◆ Task statement ◆
Where the line with "Click the L116,186 low value" appears below, start writing out lines exactly, and finish with the line with "Click the SAVE", which is included; write out nothing else.

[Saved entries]
--------------------------------------------------
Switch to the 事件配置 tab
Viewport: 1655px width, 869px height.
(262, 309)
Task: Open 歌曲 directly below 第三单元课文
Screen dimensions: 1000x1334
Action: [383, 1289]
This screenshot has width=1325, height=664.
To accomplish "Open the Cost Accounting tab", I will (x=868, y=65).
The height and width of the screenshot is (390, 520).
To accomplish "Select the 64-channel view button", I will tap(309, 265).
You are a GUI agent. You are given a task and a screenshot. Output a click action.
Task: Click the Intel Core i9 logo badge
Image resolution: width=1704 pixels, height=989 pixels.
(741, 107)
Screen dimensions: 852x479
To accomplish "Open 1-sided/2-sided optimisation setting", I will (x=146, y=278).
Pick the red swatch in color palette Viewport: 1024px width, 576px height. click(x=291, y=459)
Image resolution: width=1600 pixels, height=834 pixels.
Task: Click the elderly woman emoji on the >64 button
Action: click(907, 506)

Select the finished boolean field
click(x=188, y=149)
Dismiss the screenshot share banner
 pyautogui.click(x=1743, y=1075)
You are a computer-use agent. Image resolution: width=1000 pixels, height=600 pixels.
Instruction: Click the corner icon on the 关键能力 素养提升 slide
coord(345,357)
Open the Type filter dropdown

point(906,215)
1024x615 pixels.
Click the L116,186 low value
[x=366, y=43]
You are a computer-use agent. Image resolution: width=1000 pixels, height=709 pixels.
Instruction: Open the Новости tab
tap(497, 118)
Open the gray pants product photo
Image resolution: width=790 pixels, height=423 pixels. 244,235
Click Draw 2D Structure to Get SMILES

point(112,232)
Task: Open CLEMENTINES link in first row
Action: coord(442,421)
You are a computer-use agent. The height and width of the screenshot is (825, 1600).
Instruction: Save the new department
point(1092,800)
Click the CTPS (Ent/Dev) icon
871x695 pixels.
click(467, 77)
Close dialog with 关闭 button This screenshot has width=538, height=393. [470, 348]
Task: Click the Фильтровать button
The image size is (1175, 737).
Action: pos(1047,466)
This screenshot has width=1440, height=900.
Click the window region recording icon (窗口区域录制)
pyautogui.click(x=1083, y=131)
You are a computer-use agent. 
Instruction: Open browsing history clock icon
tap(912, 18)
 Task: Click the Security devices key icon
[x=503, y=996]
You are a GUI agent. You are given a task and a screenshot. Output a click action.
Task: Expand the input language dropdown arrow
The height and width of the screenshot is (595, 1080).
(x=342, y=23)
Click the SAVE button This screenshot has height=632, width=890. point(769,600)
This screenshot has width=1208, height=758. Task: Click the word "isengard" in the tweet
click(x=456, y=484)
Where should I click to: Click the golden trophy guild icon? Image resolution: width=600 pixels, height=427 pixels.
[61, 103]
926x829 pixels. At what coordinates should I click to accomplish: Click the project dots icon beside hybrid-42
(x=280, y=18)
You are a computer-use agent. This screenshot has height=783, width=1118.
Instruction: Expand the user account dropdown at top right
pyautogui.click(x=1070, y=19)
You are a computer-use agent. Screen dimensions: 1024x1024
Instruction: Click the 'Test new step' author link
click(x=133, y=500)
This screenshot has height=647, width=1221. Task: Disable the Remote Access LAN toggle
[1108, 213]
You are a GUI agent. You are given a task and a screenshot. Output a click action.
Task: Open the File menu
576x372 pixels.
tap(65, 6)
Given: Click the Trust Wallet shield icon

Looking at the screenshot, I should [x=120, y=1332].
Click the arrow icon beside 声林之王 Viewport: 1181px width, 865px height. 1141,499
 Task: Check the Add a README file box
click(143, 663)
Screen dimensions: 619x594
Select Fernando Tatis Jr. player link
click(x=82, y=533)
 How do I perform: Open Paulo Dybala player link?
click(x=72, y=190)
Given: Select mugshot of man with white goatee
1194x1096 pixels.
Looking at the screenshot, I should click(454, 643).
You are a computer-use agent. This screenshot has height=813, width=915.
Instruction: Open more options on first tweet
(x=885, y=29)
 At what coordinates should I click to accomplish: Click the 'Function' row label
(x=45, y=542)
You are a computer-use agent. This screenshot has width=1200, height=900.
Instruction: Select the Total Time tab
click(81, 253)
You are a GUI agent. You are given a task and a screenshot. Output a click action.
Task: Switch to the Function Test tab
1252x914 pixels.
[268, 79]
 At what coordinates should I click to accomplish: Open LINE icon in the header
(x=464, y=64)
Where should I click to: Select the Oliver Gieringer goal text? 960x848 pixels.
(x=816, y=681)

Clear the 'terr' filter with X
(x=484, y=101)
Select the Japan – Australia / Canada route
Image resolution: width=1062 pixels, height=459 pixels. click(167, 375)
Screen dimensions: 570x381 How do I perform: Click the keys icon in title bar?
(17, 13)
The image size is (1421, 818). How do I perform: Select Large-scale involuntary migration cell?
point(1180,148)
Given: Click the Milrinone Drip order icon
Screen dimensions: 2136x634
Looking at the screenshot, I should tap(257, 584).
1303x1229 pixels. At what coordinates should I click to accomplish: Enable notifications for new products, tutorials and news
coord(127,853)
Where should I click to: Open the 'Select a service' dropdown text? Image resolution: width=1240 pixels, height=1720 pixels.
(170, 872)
--------------------------------------------------
◆ Exercise output ◆
Click the L116,186 low value
[x=366, y=43]
You are a computer-use agent. Image resolution: width=1000 pixels, height=709 pixels.
Instruction: Open the Новости tab
tap(497, 118)
Open the gray pants product photo
Image resolution: width=790 pixels, height=423 pixels. 244,235
Click Draw 2D Structure to Get SMILES

point(112,232)
Task: Open CLEMENTINES link in first row
Action: coord(442,421)
You are a computer-use agent. The height and width of the screenshot is (825, 1600).
Instruction: Save the new department
point(1092,800)
Click the CTPS (Ent/Dev) icon
871x695 pixels.
click(467, 77)
Close dialog with 关闭 button This screenshot has width=538, height=393. [470, 348]
Task: Click the Фильтровать button
The image size is (1175, 737).
Action: pos(1047,466)
This screenshot has width=1440, height=900.
Click the window region recording icon (窗口区域录制)
pyautogui.click(x=1083, y=131)
You are a computer-use agent. 
Instruction: Open browsing history clock icon
tap(912, 18)
 Task: Click the Security devices key icon
[x=503, y=996]
You are a GUI agent. You are given a task and a screenshot. Output a click action.
Task: Expand the input language dropdown arrow
The height and width of the screenshot is (595, 1080).
(x=342, y=23)
Click the SAVE button This screenshot has height=632, width=890. point(769,600)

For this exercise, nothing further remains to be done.